Una sparatoria avvenuta lunedì nel quartiere Cote‑des‑Neiges di Montréal ha lasciato sul terreno tre morti — un agente di polizia, un civile e il sospetto — e un secondo agente è rimasto gravemente ferito. L’episodio, avvenuto nel primo pomeriggio, ha scatenato ore di caos e paura in una delle zone più densamente popolate della città. La polizia di Montréal ha lanciato un avviso urgente ai residenti, invitandoli a restare chiusi in casa mentre gli agenti setacciavano le strade alla ricerca di un individuo descritto come “armato e pericoloso”.
Le pattuglie hanno rapidamente isolato l’area attorno a Westbury Avenue, dove un supermercato è stato circondato da decine di agenti in assetto tattico. Testimoni hanno raccontato di aver visto gli agenti entrare nel negozio con le armi spianate, ordinando ai clienti di sdraiarsi a terra mentre controllavano ogni corsia. L’operazione si è conclusa con il ritrovamento del sospetto, che secondo le prime ricostruzioni sarebbe rimasto ucciso nello scontro a fuoco.

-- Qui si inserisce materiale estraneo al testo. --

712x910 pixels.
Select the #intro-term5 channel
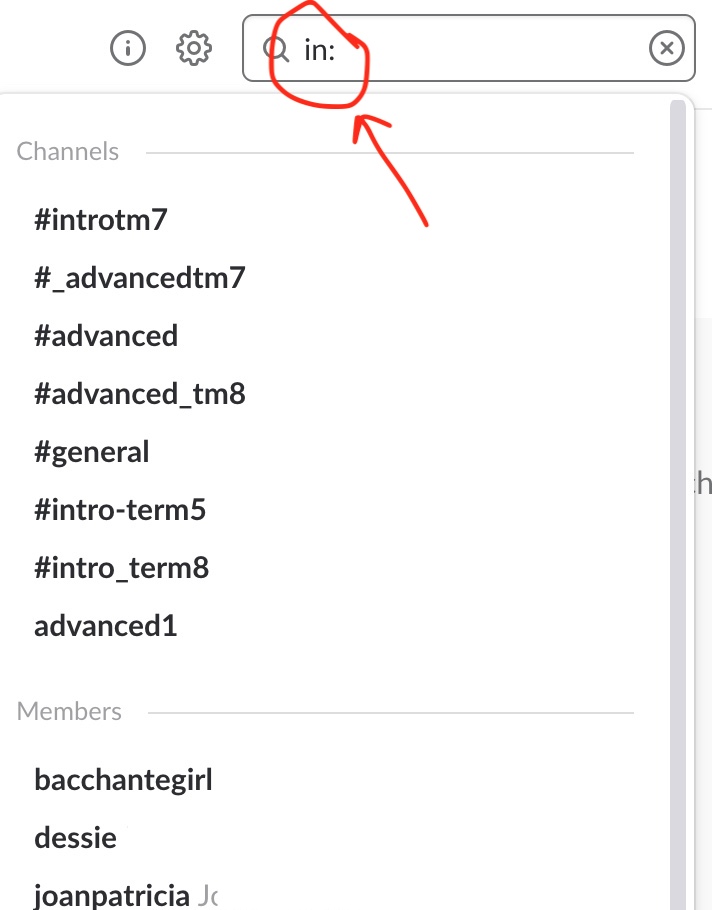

Il Montreal Gazette ha confermato i decessi e il ferimento dell’agente, mentre le autorità mantengono il massimo riserbo sull’identità delle vittime in attesa di informare le famiglie. Nel quartiere, la tensione è rimasta palpabile per ore. Le strade sono state chiuse, autobus deviati e decine di residenti sono rimasti bloccati nei propri appartamenti mentre elicotteri sorvolavano la zona.Il sindaco di Montréal ha espresso cordoglio per la morte dell’agente e del civile, definendo l’episodio “una tragedia che colpisce tutta la città”. Le indagini sono ora affidate alla Sûreté du Québec, che dovrà chiarire cosa abbia scatenato la sparatoria e se il sospetto avesse legami con precedenti episodi di violenza.